The opinion of the court was delivered by: MAXINE CHESNEY, District Judge

ORDER DENYING PLAINTIFF'S MOTION FOR SUMMARY JUDGMENT; GRANTING DEFENDANT'S MOTION FOR SUMMARY JUDGMENT
Plaintiff Richard J. McCormick ("McCormick") brings the above-entitled action, pursuant to 42 U.S.C. § 405 (g), for judicial review of the final decision of the Commissioner of Social Security ("Commissioner") denying his application for disability benefits pursuant to Titles II and XVI of the Social Security Act ("the Act"). Before the Court is McCormick's motion for summary judgment and the Commissioner's cross-motion for summary judgment. Pursuant to Civil Local Rule 16-5, the motions have been submitted on the papers without oral argument. Having considered the papers submitted in support of and in opposition to the motions, the Court rules as follows.

BACKGROUND

  McCormick was born on October 18, 1961. (See Tr. 132.) He has an 11th grade education. (See Tr. 149.) From 1979 to 1980, he worked in an automobile body shop. (See id.) He worked as a roofer from 1982 to 1985, and as a drill press operator in 1986. From 1998 through 1990, he worked as a night manager in a fast food restaurant. (See Id.) For approximately six months in 1991, he worked as a cabinet stainer. (See Tr. 38, 149.) McCormick worked as a production assistant in a brewing company from 1991 to 1993, and was terminated from that position on August 2, 1993. (See Tr. 147, 149.) He has not worked since that date. (See Tr. 35, 40.)

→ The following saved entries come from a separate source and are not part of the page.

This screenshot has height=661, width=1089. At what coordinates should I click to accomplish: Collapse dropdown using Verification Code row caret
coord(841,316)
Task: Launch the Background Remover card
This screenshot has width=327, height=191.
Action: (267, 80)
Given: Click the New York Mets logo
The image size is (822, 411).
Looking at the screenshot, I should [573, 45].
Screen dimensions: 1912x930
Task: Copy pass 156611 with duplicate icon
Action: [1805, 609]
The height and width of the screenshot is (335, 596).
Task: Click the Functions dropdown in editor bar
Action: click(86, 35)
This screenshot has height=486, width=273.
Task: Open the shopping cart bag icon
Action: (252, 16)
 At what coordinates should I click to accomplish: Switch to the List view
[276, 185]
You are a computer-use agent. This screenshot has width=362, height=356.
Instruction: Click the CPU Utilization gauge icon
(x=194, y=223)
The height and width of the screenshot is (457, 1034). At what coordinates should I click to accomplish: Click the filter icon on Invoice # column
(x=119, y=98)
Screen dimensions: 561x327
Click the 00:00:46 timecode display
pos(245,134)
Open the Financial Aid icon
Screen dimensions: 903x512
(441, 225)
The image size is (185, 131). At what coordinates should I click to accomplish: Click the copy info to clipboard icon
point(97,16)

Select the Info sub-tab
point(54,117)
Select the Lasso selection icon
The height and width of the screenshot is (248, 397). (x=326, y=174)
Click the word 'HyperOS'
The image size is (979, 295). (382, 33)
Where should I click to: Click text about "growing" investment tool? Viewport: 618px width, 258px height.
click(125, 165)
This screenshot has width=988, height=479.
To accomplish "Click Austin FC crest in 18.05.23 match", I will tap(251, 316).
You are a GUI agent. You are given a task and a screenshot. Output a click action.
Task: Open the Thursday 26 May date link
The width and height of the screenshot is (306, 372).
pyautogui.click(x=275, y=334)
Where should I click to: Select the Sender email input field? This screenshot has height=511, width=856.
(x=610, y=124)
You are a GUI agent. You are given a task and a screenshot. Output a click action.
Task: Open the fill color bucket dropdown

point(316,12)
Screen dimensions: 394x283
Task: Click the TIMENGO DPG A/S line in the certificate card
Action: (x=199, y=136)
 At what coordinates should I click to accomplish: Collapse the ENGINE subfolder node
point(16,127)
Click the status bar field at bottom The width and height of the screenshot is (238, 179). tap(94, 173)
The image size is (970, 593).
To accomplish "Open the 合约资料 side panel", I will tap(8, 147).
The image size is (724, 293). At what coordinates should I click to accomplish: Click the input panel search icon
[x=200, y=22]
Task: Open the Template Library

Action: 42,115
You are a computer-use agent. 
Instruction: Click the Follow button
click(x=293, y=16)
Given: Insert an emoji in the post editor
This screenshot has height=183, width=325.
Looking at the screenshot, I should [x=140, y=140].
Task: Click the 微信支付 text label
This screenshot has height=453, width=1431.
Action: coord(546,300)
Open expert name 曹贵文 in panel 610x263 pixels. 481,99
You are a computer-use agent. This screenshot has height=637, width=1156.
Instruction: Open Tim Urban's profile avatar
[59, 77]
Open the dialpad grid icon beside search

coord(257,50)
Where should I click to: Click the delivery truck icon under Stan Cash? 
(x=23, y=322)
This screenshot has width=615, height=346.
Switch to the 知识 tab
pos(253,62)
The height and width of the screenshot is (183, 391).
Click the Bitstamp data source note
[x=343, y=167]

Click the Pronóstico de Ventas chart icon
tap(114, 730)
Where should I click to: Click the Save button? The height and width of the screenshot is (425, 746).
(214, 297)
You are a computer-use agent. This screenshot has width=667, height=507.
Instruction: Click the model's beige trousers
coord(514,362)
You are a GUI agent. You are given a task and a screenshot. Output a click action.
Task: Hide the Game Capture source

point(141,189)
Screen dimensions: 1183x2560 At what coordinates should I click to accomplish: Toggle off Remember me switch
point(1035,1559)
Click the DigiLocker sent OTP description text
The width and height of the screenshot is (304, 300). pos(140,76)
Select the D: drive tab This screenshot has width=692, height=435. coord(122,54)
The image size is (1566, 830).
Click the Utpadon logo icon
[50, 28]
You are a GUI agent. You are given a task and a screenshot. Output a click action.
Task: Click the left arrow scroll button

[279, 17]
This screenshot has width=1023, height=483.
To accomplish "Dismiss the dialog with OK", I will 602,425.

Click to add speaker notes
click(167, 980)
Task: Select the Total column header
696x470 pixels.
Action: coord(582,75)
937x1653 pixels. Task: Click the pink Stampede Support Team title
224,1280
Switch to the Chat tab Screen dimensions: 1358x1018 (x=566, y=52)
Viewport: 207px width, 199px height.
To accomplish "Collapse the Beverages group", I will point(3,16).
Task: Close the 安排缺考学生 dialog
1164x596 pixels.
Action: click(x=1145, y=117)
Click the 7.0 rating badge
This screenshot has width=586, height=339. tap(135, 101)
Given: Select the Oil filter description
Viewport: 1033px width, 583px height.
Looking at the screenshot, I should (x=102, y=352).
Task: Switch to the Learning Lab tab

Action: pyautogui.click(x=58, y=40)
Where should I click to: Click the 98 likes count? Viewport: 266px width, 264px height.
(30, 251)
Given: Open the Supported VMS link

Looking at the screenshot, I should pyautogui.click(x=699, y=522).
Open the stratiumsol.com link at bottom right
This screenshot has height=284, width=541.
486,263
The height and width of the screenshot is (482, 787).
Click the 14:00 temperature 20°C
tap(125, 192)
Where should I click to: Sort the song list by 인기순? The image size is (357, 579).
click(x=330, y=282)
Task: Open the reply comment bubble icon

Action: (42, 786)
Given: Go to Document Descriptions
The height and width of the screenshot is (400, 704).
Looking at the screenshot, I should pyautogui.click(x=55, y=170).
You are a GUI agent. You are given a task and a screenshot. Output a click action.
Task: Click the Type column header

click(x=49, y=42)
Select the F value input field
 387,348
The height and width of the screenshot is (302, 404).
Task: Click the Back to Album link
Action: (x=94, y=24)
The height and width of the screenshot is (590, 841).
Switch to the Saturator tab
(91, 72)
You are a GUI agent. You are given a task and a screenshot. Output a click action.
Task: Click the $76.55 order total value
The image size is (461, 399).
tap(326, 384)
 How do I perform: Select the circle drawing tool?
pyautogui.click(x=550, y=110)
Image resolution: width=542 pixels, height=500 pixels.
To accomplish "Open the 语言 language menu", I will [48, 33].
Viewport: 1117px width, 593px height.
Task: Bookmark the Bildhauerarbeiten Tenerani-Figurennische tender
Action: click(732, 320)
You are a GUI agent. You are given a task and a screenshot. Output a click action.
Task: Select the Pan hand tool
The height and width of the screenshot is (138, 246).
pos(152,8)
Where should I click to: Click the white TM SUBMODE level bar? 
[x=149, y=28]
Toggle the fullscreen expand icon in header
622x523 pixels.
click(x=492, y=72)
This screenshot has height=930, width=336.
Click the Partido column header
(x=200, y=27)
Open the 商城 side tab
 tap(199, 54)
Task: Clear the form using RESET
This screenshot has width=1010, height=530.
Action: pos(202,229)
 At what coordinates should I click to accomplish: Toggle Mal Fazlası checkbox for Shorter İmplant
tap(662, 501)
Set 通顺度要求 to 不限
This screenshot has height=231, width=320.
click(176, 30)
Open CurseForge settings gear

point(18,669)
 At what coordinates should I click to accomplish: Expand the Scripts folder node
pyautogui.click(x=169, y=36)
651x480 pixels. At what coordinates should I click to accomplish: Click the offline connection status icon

  On April 22, 1998, McCormick filed applications for disability benefits and supplemental security income ("SSI") benefits, alleging that he has been unable to work since February 3, 1993, as a result of injuries to his back, neck, right shoulder, and rib, in addition to depression and ulcers and other stomach problems. (See Certified Transcript of Administrative Proceedings ("Tr.") 132-134, 147, 355-357.) After the application was denied initially and on reconsideration by the Social Security Administration (see Tr. 95-98, 102-06, 359-362, 364-368), McCormick requested a hearing before an Administrative Law Judge ("ALJ"). (See Tr. 108).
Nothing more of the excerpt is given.